Entre promesse de transparence, dérives eugénistes et attentes irréalistes pour les futurs enfants, cette nouvelle politique soulève des questions éthiques majeures au sein du monde médical.
Donor Network affirme vouloir offrir davantage de « fiabilité » aux futurs parents. Désormais, seuls les hommes ayant un QI supérieur ou égal à 85 pourront donner leur sperme, une façon pour l’entreprise d’écarter environ 20 % des candidats. Pour marquer ce tournant, la structure n’a pas hésité à lancer une formule choc : « Fini les semences stupides ».
Le directeur, le Dr Jakob Schöllhammer Knudsen, justifie ce choix par un souci de cohérence : selon lui, « il n’est pas éthique de vendre un produit dont je ne peux pas garantir la qualité ». Le don de sperme s’accompagne désormais d’une deuxième exigence : un casier judiciaire vierge, présenté comme un moyen d’assurer au futur enfant de meilleures « chances de réussite ».
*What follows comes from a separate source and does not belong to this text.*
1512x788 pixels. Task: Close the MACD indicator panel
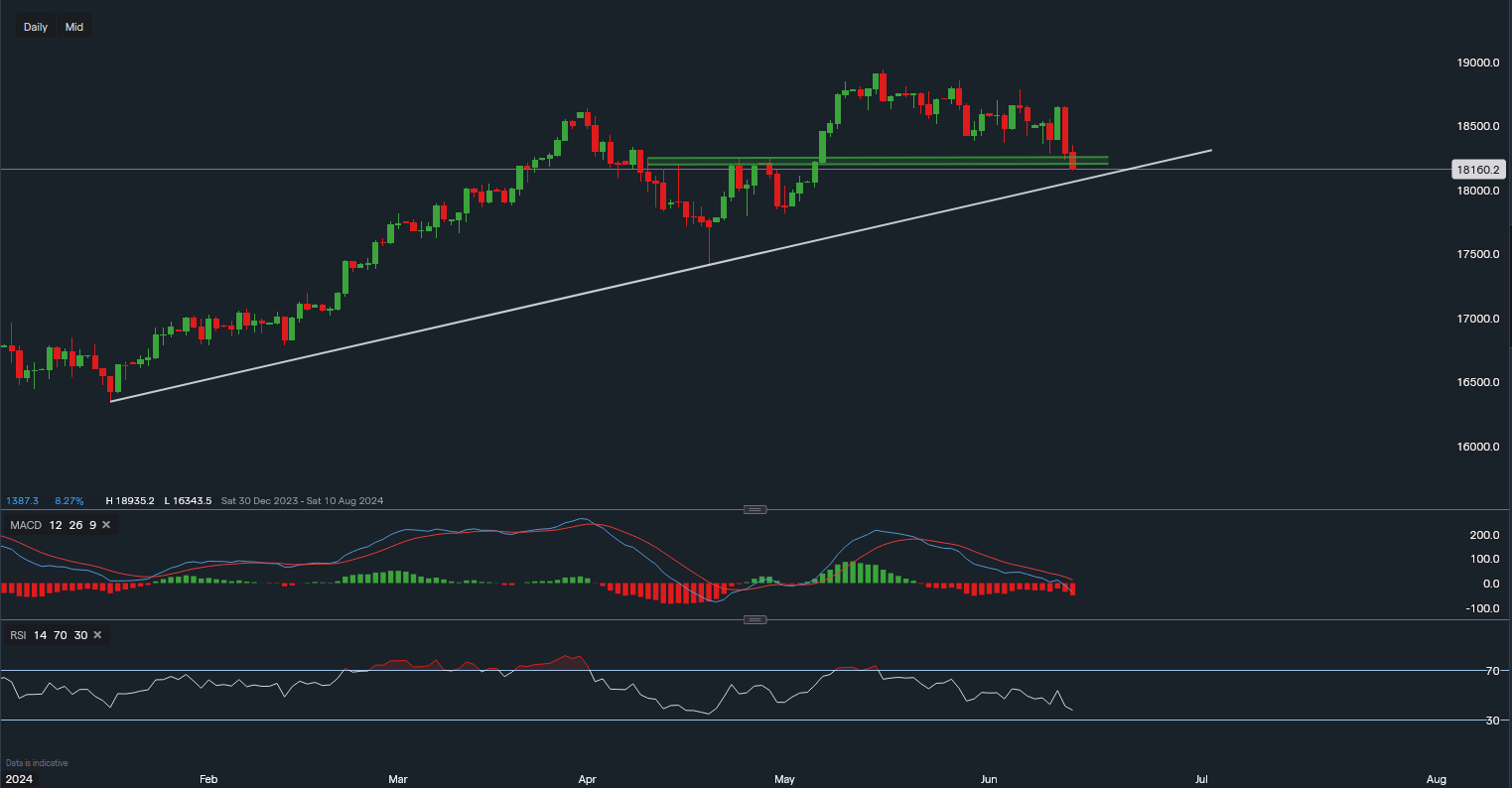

Une vision utilitariste qui choque de nombreux spécialistes
Cette sélection par le QI inquiète de nombreux experts. Pour le directeur de Donor Network, un donneur « faiblement intelligent » augmenterait les risques qu’un enfant soit « peu doué ». Une vision directe, simpliste et controversée.
Pour la professeure suédoise Daniela Cutas, spécialiste en éthique médicale à l’université de Lund, ce type de discours alimente des attentes écrasantes pour l’enfant, qui risque d’être perçu comme un produit calibré plutôt que comme un individu à part entière. Selon elle, le QI ne peut en aucun cas prédire le futur d’un enfant, et encore moins son potentiel global.